**Source extract**

It may sound obvious to say so, but what gives the lyric in a song great strength is music. Music makes it possible for the spirit that created a labor song to be carried down through the years without losing its power. Great works of literature and art can do that, as well, but songs are instantaneous and portable and are a communal experience shared by the singers and the listeners that bring the song to life as if it were written yesterday. And this art, as powerful as any art created by any master, is more often than not made by ordinary people with little or no training.

We don’t hear labor songs or union songs sung as often as we used to and that is largely due to the decline of the American labor movement. But the labor movement continues and – in due time – will grow again, in response to the hyper-capitalistic exploitation we are now experiencing. And when that time comes, those old songs will still be there, living and breathing, being joined by new songs, some of which will endure as long as the old ones.

John O’Connor can be reached at

“Which Side Are You On” by Florence Reece (1931)

**Your instructions**
Continue the essay on labor songs above from the point where it ends.

**Supplied information**
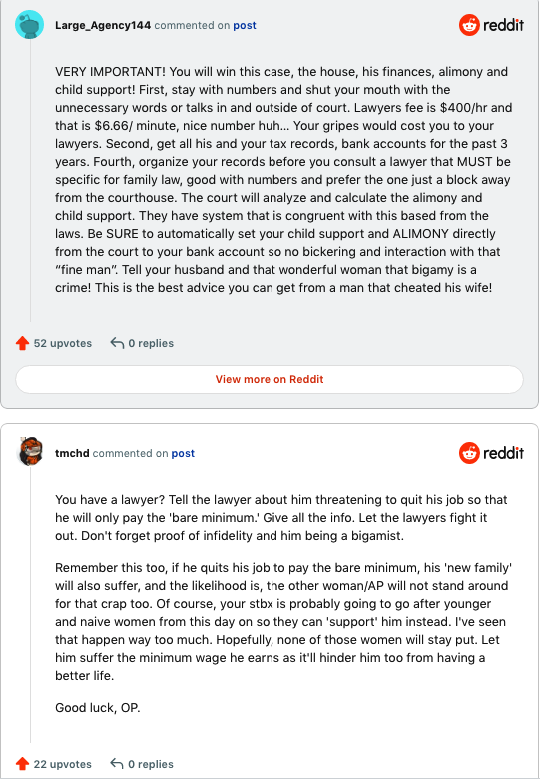
Task: Click the upvote arrow beside 52 upvotes
Action: click(x=22, y=343)
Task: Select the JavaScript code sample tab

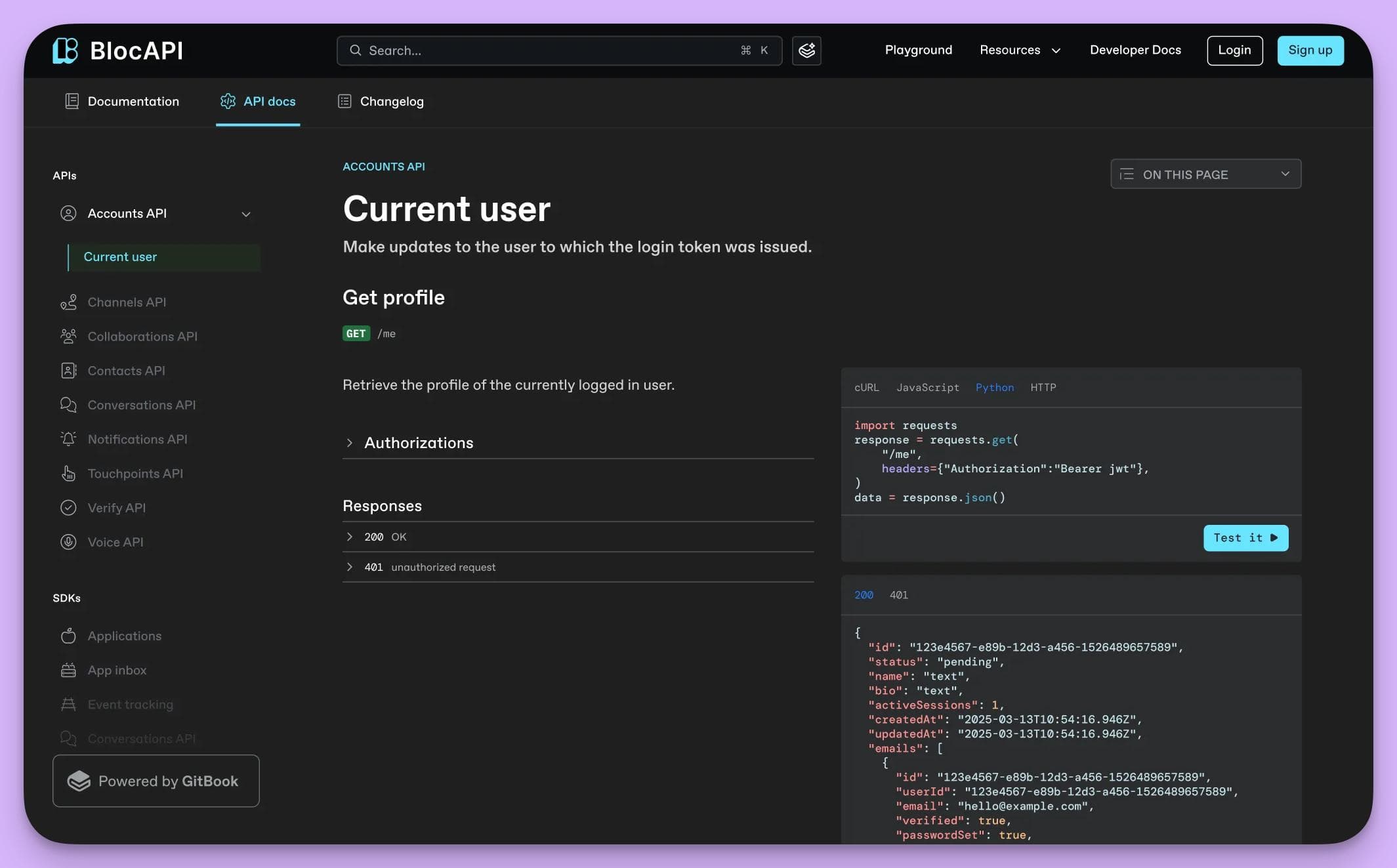Action: click(927, 387)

**Output below**
“Which Side Are You On?” (below) was written by Florence Reece (1900-1986), who was the wife of Sam Reece, a union organizer for the United Mine Workers in Harlan County, Kentucky. In 1931, the miners of that region were locked in a bitter and violent struggle with the mine owners. In an attempt to intimidate the Reece family, Sheriff J. H. Blair and his men – hired by the mining company – illegally entered their family home in search of Sam Reece. Sam had been warned in advance and escaped, but Florence and their children were terrorized in his place. That night, after the men had gone, Florence wrote the lyrics to “Which Side Are You On?” on a calendar that hung in the kitchen of her home. She took the melody from traditional sources. Reece sang the song her whole life, including during the 1973 miners’ strike, as recounted in the documentary “Harlan County USA.” From Wikipedia.

Come all of you good workers,
Good news to you I’ll tell,
Of how that good old union
Has come in here to dwell.

Which side are you on?
Which side are you on?
Which side are you on?
Which side are you on?

My daddy was a miner,
And I’m a miner’s son,
And I’ll stick with the union,
Till every battle’s won.


They say in Harlan County,
There are no neutrals there.
You’ll either be a union man,
Or a thug for J.H. Blair.


Oh, workers can you stand it?
Oh, tell me how you can.
Will you be a lousy scab,
Or will you be a man?


Don’t scab for the bosses,
Don’t listen to their lies.
Us poor folks haven’t got a chance,
Unless we organize.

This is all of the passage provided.